[What this task involves]: Retype every line below, keeping each character the same as in the original.

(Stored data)

--

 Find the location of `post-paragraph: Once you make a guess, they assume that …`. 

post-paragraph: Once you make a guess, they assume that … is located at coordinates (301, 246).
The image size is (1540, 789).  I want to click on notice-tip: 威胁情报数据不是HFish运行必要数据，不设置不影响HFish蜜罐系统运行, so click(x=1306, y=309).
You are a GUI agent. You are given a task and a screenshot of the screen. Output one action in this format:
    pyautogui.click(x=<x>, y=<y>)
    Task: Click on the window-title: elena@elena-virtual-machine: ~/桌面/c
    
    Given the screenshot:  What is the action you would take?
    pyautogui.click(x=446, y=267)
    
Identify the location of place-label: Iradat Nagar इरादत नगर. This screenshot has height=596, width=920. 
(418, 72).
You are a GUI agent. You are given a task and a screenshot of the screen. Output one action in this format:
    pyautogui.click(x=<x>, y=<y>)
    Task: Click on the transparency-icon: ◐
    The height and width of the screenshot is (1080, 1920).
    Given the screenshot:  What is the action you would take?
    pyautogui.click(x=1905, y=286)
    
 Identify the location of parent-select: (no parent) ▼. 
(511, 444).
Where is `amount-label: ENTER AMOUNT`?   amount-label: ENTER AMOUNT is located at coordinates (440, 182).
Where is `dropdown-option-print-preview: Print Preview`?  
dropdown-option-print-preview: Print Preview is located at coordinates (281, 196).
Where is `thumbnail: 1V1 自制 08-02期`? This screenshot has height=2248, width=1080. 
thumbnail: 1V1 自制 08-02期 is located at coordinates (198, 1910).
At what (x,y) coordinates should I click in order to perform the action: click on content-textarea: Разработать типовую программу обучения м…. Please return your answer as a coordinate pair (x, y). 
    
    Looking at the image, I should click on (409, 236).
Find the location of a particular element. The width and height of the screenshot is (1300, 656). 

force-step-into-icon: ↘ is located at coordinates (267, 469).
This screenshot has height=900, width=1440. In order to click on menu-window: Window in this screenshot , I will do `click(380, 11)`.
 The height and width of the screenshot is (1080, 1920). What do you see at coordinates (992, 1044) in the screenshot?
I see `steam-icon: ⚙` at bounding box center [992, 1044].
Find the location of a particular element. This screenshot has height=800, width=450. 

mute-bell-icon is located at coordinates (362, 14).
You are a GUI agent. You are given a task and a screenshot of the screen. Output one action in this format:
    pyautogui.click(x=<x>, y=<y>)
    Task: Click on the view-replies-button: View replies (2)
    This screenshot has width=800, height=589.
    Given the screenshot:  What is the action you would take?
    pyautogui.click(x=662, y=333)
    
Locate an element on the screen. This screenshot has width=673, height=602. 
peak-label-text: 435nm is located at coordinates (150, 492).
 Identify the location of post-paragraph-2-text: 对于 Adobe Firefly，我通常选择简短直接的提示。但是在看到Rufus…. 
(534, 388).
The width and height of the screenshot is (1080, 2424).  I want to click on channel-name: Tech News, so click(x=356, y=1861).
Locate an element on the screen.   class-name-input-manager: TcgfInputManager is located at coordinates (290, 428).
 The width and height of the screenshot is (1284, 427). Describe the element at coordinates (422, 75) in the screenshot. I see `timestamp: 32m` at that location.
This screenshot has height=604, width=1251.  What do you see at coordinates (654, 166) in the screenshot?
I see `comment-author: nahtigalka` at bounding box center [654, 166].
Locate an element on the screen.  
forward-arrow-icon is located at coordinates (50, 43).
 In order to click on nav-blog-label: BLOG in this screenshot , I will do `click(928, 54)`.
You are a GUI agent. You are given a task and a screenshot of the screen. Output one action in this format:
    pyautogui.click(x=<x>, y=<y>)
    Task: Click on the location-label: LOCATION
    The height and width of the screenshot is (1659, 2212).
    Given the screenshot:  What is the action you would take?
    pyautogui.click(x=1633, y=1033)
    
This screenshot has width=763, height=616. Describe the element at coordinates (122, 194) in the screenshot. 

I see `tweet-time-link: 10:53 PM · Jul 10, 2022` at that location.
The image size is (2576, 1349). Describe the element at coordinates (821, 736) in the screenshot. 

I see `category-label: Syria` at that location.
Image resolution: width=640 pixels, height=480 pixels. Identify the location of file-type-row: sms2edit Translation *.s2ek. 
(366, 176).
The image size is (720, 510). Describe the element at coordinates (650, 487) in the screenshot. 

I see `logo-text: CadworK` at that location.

--

[Task response]:
 Find the location of `post-paragraph: Once you make a guess, they assume that …`. 

post-paragraph: Once you make a guess, they assume that … is located at coordinates (301, 246).
The image size is (1540, 789).  I want to click on notice-tip: 威胁情报数据不是HFish运行必要数据，不设置不影响HFish蜜罐系统运行, so click(x=1306, y=309).
You are a GUI agent. You are given a task and a screenshot of the screen. Output one action in this format:
    pyautogui.click(x=<x>, y=<y>)
    Task: Click on the window-title: elena@elena-virtual-machine: ~/桌面/c
    
    Given the screenshot:  What is the action you would take?
    pyautogui.click(x=446, y=267)
    
Identify the location of place-label: Iradat Nagar इरादत नगर. This screenshot has height=596, width=920. 
(418, 72).
You are a GUI agent. You are given a task and a screenshot of the screen. Output one action in this format:
    pyautogui.click(x=<x>, y=<y>)
    Task: Click on the transparency-icon: ◐
    The height and width of the screenshot is (1080, 1920).
    Given the screenshot:  What is the action you would take?
    pyautogui.click(x=1905, y=286)
    
 Identify the location of parent-select: (no parent) ▼. 
(511, 444).
Where is `amount-label: ENTER AMOUNT`?   amount-label: ENTER AMOUNT is located at coordinates (440, 182).
Where is `dropdown-option-print-preview: Print Preview`?  
dropdown-option-print-preview: Print Preview is located at coordinates (281, 196).
Where is `thumbnail: 1V1 自制 08-02期`? This screenshot has height=2248, width=1080. 
thumbnail: 1V1 自制 08-02期 is located at coordinates (198, 1910).
At what (x,y) coordinates should I click in order to perform the action: click on content-textarea: Разработать типовую программу обучения м…. Please return your answer as a coordinate pair (x, y). 
    
    Looking at the image, I should click on (409, 236).
Find the location of a particular element. The width and height of the screenshot is (1300, 656). 

force-step-into-icon: ↘ is located at coordinates (267, 469).
This screenshot has height=900, width=1440. In order to click on menu-window: Window in this screenshot , I will do `click(380, 11)`.
 The height and width of the screenshot is (1080, 1920). What do you see at coordinates (992, 1044) in the screenshot?
I see `steam-icon: ⚙` at bounding box center [992, 1044].
Find the location of a particular element. This screenshot has height=800, width=450. 

mute-bell-icon is located at coordinates (362, 14).
You are a GUI agent. You are given a task and a screenshot of the screen. Output one action in this format:
    pyautogui.click(x=<x>, y=<y>)
    Task: Click on the view-replies-button: View replies (2)
    This screenshot has width=800, height=589.
    Given the screenshot:  What is the action you would take?
    pyautogui.click(x=662, y=333)
    
Locate an element on the screen. This screenshot has width=673, height=602. 
peak-label-text: 435nm is located at coordinates (150, 492).
 Identify the location of post-paragraph-2-text: 对于 Adobe Firefly，我通常选择简短直接的提示。但是在看到Rufus…. 
(534, 388).
The width and height of the screenshot is (1080, 2424).  I want to click on channel-name: Tech News, so click(x=356, y=1861).
Locate an element on the screen.   class-name-input-manager: TcgfInputManager is located at coordinates (290, 428).
 The width and height of the screenshot is (1284, 427). Describe the element at coordinates (422, 75) in the screenshot. I see `timestamp: 32m` at that location.
This screenshot has height=604, width=1251.  What do you see at coordinates (654, 166) in the screenshot?
I see `comment-author: nahtigalka` at bounding box center [654, 166].
Locate an element on the screen.  
forward-arrow-icon is located at coordinates (50, 43).
 In order to click on nav-blog-label: BLOG in this screenshot , I will do `click(928, 54)`.
You are a GUI agent. You are given a task and a screenshot of the screen. Output one action in this format:
    pyautogui.click(x=<x>, y=<y>)
    Task: Click on the location-label: LOCATION
    The height and width of the screenshot is (1659, 2212).
    Given the screenshot:  What is the action you would take?
    pyautogui.click(x=1633, y=1033)
    
This screenshot has width=763, height=616. Describe the element at coordinates (122, 194) in the screenshot. 

I see `tweet-time-link: 10:53 PM · Jul 10, 2022` at that location.
The image size is (2576, 1349). Describe the element at coordinates (821, 736) in the screenshot. 

I see `category-label: Syria` at that location.
Image resolution: width=640 pixels, height=480 pixels. Identify the location of file-type-row: sms2edit Translation *.s2ek. 
(366, 176).
The image size is (720, 510). Describe the element at coordinates (650, 487) in the screenshot. 

I see `logo-text: CadworK` at that location.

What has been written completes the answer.